Try it -
Only lines containing the string "page" belong in the answer; find them in the records and copy them.

(Saved entries)

+--

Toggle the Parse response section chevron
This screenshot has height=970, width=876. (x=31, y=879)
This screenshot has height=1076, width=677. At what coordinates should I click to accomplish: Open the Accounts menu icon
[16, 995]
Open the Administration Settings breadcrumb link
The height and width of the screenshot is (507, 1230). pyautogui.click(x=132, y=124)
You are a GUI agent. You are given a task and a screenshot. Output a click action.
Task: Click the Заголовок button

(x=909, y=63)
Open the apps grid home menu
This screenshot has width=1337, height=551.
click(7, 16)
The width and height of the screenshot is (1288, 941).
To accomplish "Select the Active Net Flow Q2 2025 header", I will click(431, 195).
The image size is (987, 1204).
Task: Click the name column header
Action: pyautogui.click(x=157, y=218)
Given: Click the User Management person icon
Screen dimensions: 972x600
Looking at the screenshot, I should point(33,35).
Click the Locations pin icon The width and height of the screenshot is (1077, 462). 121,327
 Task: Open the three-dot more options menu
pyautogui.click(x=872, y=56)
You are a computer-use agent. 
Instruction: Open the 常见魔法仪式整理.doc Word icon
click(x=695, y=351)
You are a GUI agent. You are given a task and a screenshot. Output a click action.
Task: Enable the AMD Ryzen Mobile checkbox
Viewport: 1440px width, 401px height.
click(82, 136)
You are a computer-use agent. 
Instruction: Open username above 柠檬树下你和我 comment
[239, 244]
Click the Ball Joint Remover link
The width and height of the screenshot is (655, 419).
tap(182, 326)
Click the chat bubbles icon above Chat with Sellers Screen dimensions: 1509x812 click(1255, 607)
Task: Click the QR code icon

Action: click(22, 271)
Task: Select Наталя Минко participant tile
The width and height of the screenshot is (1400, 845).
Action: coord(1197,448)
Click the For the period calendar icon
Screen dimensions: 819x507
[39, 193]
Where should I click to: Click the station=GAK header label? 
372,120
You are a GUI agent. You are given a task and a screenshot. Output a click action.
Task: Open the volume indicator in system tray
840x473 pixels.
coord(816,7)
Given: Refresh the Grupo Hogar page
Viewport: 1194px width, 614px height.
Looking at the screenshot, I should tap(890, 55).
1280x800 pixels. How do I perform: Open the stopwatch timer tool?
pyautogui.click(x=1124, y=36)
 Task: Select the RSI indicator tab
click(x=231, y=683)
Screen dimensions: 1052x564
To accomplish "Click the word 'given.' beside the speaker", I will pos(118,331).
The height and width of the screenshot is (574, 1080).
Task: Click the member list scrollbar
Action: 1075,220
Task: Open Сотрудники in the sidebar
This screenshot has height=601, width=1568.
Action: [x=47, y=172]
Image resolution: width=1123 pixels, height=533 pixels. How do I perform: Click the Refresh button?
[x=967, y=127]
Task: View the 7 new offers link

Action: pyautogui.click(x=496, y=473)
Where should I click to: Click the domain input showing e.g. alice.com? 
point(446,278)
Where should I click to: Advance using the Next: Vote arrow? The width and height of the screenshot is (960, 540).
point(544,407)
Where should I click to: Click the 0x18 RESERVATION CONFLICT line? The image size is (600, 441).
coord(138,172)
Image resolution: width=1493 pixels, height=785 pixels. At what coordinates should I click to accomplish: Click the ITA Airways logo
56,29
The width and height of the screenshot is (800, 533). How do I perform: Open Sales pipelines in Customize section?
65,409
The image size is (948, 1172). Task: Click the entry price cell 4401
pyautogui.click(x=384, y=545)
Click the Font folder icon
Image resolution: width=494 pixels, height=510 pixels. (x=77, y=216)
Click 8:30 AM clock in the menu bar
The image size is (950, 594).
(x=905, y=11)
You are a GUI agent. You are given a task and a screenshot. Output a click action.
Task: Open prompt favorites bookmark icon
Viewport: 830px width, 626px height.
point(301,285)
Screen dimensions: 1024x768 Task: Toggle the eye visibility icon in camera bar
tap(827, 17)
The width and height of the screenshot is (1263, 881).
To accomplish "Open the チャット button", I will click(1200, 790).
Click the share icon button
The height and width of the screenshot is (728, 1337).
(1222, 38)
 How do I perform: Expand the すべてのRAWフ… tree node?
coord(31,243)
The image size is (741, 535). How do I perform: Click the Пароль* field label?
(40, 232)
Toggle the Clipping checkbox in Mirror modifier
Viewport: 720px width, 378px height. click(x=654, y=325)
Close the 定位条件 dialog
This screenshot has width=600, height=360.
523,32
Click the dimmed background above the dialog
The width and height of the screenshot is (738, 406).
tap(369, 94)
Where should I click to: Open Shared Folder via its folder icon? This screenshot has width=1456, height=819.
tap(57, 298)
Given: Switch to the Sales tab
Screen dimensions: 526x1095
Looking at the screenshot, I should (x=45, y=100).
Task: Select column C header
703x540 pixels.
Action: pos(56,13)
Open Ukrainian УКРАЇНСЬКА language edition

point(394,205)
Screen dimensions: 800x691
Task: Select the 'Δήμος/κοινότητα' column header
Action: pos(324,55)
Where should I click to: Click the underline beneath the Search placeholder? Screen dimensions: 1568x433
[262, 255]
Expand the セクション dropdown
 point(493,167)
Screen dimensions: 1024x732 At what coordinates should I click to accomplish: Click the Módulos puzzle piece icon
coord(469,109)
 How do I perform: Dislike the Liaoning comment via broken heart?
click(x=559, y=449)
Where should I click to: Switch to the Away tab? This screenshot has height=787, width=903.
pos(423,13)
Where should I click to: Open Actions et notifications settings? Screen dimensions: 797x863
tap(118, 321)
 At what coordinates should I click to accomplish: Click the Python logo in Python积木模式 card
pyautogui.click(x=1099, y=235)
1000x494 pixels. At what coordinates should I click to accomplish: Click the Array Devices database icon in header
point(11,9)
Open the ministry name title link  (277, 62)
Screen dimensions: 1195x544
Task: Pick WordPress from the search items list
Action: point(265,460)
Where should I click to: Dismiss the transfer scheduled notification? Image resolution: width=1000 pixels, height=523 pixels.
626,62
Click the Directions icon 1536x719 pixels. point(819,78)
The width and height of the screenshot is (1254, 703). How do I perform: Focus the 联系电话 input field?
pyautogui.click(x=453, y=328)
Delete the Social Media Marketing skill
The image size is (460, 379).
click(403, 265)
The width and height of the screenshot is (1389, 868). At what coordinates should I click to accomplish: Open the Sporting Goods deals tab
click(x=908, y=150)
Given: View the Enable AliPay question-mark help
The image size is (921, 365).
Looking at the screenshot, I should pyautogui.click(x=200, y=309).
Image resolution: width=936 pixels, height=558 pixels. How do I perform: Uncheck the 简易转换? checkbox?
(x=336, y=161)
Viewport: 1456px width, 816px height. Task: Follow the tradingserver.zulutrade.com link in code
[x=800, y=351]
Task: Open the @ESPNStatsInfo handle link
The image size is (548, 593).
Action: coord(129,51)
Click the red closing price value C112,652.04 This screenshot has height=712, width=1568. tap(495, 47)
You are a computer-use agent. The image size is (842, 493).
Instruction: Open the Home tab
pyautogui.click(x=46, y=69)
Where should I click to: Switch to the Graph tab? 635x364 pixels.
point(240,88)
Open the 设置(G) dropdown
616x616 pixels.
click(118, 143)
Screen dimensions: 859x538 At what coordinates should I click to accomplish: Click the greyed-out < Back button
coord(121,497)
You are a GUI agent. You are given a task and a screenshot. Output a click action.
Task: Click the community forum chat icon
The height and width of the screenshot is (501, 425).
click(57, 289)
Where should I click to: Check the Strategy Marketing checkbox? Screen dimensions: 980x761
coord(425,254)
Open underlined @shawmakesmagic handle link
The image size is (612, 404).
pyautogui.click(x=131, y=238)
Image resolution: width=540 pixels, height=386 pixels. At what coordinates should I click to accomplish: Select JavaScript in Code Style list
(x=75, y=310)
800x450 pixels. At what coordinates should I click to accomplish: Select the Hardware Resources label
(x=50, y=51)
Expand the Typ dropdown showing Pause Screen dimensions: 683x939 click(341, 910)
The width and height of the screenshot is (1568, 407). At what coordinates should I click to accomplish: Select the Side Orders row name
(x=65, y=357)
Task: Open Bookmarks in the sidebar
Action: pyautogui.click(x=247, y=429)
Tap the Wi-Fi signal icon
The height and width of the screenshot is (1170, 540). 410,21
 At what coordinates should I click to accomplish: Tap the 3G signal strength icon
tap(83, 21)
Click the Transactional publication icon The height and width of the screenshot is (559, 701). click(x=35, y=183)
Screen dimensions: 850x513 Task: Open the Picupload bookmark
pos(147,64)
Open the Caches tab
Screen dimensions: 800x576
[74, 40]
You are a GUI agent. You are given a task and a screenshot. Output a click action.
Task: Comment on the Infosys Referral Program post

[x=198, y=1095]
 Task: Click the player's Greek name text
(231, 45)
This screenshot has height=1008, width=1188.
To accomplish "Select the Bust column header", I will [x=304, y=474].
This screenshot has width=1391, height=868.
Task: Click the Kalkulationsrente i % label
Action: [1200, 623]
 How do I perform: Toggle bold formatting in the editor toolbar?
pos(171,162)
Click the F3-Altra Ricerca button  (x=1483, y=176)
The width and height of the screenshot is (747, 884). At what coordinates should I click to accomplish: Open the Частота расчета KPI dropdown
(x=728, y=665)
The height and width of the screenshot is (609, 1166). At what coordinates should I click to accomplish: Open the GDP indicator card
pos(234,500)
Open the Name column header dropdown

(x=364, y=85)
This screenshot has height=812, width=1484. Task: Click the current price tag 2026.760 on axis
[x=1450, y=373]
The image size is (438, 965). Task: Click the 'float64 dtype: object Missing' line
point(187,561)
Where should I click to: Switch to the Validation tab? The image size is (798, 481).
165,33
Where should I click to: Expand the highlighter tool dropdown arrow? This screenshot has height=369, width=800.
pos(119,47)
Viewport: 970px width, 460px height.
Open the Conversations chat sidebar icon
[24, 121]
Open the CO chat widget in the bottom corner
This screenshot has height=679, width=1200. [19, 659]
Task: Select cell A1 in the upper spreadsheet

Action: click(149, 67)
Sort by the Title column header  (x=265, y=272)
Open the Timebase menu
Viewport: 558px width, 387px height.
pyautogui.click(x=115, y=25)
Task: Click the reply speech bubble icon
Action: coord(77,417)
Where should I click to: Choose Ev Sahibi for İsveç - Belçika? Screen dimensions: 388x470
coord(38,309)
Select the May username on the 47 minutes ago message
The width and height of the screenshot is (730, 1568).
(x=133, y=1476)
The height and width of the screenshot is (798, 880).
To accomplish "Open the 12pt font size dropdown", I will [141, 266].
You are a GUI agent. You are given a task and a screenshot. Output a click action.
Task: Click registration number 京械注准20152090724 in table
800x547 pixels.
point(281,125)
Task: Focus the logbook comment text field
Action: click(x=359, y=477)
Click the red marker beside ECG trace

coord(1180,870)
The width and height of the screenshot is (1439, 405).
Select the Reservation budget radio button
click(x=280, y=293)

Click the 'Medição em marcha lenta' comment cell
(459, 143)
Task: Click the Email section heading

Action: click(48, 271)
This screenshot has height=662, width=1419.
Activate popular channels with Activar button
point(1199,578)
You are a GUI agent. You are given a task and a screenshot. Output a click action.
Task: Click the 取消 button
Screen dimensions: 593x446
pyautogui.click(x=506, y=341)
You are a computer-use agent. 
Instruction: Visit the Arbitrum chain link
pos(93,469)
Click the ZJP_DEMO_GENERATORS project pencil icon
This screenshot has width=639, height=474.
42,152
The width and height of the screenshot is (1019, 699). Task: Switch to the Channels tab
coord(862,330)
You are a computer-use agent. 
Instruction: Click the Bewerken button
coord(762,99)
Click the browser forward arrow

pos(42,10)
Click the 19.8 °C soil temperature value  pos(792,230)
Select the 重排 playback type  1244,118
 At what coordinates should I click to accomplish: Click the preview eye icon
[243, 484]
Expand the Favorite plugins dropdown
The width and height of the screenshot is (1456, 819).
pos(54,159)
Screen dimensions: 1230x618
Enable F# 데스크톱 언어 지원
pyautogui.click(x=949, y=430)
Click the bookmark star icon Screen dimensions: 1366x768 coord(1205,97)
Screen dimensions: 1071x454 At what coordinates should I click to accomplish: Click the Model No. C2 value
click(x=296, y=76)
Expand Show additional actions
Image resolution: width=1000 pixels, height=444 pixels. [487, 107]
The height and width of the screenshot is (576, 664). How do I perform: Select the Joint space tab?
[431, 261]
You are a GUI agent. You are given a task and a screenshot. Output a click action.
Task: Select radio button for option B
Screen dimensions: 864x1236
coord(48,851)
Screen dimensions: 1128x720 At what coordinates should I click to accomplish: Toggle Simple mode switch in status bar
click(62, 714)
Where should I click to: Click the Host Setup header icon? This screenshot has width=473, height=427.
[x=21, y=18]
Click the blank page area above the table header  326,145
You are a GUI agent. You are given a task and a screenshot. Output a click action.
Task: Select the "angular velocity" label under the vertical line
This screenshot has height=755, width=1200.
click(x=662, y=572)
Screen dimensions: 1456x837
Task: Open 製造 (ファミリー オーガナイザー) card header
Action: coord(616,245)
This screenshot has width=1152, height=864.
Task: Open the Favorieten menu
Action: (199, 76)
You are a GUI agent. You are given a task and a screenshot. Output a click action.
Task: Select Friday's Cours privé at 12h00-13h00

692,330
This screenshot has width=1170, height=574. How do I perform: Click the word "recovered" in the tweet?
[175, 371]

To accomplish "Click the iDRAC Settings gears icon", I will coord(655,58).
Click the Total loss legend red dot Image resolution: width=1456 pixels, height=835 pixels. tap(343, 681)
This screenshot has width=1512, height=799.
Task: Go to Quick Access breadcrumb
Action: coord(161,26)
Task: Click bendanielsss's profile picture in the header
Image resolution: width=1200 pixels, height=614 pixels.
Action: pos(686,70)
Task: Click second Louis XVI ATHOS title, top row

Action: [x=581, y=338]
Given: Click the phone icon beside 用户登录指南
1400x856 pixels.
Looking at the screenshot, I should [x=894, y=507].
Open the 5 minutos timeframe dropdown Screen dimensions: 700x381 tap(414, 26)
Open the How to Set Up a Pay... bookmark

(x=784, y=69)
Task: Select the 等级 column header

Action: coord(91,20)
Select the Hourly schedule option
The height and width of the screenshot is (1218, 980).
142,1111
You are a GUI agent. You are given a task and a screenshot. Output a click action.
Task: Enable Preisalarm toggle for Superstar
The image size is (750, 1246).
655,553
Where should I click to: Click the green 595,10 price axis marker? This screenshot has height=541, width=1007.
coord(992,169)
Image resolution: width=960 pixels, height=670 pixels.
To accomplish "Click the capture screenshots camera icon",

+--

Response for this exercise -
Given: Refresh the Grupo Hogar page
Click the blank page area above the table header  326,145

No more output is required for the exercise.